"Une responsabilité particulière": plus de 500 scientifiques demandent à la France de freiner les importations de cuisses de grenouilles

Un appétit vorace qui menace la biodiversité. 557 chercheurs français et étrangers ont écrit une lettre ouverte au président Emmanuel Macron mercredi 6 mars appelant la France à réduire les importations de cuisses de grenouilles venues notamment d'Asie. Un commerce qui menace certaines espèces.

"Nous demandons à la France, en tant que principal pays consommateur, de prendre des mesures pour que ce commerce soit contrôlé par la Convention CITES sur le commerce international des espèces de faune et de flore sauvages menacées d'extinction afin de surveiller et d'assurer le commerce durable des taxons et des populations concernés", demandent les scientifiques.

"Nous considérons que la France a une responsabilité particulière et devrait prendre cette initiative", soulignent-ils.

Parmi les signataires, on compte des spécialistes du monde entier exerçant principalement en France, mais aussi en Allemagne, aux États-Unis ou encore en Inde.

Plus de 4.000 tonnes importées par an dans l'UE

Dans leur courrier, les scientifiques rappellent que 4.070 tonnes de cuisses de grenouilles congelées sont importées dans l'Union européenne chaque année. Elles alimentent de nombreux pays, mais la France est le plus gros consommateur.

Problème, pour les scientifiques, ces animaux sont issus "en grande majorité de populations sauvages", et "en particulier d'Indonésie, de Turquie, d'Albanie et du Vietnam".

En raison de leur chasse importante, plusieurs espèces et populations connaissent déjà un déclin significatif", s'inquiètent les experts. Parmi elles, la grenouille mangeuse de crabe (Fejervarya cancrivora) et la grenouille des rizières (Fejervarya limnocharis), dont les populations ont baissé ces dernières années.

Un déclin des espèces qui menace les écosystèmes

Ces évolutions ne sont pas anodines. "Les grenouilles jouent un rôle crucial dans le fonctionnement des écosystèmes et les prélèvements perturbent ces fonctions", rappellent-ils.

Les scientifiques mentionnent notamment leur rôle de "contrôle" des "parasites, y compris ceux qui peuvent affecter la santé des populations humaines". "Dans le même temps, les grenouilles peuvent être des bioindicateurs, leur présence étant une source d'informations sur l'état de santé d'un écosystème", ajoutent-ils.

Pour freiner ce phénomène, les experts demandent donc "instamment à la France de développer des propositions d'inscription des espèces et les groupes d'espèces concernés afin de préparer une base politique et formelle de discussions pour que des restrictions du commerce international assurent la surveillance, la réglementation et donc la durabilité du commerce des cuisses de grenouilles".

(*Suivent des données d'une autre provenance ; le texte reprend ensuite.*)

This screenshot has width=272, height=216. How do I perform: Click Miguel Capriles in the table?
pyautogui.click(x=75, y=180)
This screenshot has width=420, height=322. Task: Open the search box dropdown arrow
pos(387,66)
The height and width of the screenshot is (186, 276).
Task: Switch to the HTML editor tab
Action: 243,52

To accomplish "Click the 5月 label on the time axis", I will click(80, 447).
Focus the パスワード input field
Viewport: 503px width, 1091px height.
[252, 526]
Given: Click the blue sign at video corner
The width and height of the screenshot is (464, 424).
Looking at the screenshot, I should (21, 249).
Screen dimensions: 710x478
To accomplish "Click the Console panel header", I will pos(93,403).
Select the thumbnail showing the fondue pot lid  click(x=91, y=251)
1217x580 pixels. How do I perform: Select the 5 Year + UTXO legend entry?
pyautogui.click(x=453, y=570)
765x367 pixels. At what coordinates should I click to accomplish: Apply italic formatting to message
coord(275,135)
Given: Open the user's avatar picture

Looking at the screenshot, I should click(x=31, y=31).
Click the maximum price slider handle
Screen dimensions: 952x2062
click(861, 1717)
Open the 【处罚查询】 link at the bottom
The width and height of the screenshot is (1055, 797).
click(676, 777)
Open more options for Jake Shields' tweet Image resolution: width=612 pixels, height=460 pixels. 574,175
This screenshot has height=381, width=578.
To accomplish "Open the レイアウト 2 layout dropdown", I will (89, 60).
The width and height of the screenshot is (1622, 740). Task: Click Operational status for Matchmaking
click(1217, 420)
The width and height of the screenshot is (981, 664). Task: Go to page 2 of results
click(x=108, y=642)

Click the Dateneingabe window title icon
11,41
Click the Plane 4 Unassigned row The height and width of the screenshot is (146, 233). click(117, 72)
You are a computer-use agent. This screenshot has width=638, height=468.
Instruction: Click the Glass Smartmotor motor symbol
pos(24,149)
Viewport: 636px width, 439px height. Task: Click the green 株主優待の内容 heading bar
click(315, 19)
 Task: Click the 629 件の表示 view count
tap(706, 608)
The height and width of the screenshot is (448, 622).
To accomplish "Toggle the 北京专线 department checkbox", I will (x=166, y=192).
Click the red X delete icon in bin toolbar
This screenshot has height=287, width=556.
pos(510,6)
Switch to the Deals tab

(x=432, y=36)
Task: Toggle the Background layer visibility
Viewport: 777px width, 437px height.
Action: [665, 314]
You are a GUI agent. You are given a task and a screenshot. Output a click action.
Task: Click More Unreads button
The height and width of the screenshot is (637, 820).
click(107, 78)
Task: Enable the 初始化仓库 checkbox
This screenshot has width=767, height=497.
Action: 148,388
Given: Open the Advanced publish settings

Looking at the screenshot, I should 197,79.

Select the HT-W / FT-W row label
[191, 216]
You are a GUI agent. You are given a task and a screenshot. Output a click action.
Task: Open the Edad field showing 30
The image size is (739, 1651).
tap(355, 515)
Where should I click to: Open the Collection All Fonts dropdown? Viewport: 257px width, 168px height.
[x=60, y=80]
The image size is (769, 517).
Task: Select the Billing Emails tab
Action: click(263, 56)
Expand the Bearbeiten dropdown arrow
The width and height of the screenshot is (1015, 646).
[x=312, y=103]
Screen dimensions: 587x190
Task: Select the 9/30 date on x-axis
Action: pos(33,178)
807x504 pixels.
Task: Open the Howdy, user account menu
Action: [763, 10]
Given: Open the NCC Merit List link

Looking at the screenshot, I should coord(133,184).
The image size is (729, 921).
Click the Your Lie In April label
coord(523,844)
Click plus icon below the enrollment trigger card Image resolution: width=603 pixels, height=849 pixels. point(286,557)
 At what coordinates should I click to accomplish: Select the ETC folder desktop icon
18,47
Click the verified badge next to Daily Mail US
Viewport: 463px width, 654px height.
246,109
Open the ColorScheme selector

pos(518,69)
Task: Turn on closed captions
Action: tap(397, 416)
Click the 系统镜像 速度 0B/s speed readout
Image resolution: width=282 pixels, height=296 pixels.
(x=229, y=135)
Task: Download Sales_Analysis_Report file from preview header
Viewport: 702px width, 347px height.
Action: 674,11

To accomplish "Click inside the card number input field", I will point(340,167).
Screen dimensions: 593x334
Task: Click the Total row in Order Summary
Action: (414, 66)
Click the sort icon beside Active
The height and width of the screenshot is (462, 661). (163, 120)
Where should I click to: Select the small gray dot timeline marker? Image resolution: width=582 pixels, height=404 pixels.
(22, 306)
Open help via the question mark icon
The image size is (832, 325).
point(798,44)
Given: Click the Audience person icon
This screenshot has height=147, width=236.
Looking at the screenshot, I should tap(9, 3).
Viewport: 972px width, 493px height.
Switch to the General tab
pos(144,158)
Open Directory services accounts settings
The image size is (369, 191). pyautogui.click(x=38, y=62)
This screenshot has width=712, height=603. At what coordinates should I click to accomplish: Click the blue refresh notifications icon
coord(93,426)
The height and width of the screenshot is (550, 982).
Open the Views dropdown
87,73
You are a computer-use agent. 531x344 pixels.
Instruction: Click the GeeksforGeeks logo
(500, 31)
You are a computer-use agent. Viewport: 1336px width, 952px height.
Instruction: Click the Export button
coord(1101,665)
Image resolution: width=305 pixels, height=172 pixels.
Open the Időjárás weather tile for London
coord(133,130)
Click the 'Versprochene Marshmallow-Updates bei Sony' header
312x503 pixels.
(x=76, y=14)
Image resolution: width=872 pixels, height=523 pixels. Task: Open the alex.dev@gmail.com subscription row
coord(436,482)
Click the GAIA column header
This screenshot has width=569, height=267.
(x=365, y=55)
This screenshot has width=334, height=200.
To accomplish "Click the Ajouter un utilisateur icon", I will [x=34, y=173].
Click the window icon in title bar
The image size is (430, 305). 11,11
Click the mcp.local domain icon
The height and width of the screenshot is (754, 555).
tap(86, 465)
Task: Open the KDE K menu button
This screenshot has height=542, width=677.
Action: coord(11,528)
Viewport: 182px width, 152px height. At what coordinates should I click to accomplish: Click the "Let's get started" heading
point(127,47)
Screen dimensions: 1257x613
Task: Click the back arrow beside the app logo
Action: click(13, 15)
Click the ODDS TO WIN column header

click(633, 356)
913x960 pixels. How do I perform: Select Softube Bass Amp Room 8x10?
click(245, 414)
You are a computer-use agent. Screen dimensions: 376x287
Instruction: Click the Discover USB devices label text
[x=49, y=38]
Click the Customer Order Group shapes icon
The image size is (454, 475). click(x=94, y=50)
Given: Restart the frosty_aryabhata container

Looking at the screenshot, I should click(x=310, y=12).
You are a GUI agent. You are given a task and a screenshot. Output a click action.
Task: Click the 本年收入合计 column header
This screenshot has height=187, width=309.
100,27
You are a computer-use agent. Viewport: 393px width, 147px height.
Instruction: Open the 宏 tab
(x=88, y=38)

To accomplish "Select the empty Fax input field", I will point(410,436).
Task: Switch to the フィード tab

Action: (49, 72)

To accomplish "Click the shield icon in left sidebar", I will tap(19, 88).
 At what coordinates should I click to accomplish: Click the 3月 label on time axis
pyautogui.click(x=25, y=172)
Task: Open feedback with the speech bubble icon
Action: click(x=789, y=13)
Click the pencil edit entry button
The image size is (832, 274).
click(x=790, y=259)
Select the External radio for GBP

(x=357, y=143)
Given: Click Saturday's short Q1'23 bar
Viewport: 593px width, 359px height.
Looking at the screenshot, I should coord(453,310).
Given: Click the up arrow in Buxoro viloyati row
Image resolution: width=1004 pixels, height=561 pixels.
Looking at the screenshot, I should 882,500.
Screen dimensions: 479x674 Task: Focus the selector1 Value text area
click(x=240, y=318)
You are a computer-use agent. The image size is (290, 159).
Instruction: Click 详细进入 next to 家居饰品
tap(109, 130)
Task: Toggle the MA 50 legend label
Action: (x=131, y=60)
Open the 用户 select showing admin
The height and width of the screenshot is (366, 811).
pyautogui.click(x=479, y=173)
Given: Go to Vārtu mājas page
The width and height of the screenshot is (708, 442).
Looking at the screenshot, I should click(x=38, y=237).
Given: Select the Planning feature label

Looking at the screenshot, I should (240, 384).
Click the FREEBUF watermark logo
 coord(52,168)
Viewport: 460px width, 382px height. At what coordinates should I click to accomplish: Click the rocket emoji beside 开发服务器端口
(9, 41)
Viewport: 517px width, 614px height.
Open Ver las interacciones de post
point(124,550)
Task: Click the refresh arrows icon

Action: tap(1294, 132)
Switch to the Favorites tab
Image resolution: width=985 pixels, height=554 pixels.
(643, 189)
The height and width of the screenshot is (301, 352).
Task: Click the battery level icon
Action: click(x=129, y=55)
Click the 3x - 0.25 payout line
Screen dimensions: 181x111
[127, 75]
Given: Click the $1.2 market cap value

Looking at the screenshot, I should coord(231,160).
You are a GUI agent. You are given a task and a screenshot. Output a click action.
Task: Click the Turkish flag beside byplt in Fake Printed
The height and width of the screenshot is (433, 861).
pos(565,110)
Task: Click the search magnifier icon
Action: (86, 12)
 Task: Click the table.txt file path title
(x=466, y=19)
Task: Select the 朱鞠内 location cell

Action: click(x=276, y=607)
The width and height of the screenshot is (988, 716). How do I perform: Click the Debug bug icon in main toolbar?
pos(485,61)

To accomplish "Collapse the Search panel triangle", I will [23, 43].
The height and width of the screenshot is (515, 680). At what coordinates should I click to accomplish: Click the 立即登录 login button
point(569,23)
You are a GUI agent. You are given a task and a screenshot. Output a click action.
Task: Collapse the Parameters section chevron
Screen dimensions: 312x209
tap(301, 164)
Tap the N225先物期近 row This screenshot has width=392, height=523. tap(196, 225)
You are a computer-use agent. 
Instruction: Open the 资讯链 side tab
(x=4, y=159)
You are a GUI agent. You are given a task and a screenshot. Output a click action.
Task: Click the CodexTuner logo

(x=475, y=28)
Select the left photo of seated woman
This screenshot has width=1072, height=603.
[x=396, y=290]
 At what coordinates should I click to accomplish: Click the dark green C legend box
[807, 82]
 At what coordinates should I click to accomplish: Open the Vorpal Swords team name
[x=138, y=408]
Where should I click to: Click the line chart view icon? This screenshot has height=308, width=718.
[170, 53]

Plus de 40 ONG également mobilisées

En plus de la lettre des scientifiques, 42 ONG françaises et internationales ont également écrit un courrier le 26 janvier dernier aux ministres chargés de l'environnement dans les 27 États membres de l'Union européenne.

Parmi eux, on compte notamment l'association française Robin des Bois, Pro Wildlife, la fondation Brigitte Bardot, France Nature Environnement, la Ligue pour la Protection des Oiseaux ou encore PETA.

Dans cette lettre, les associations demandent aux ministres de "mettre fin aux importations incontrôlées des cuisses de grenouilles" et "de proposer en 2025 lors de la prochaine Conférence des Parties à la CITES, l’inscription à l’Annexe II des espèces de grenouilles dont les cuisses sont importées en Europe à des fins culinaires", ce qui permettrait d'imposer un "contrôle du commerce international" des cuisses de grenouilles.

"Elles en appellent également à la suspension des importations en raison des méthodes de mise à mort inacceptables et cruelles".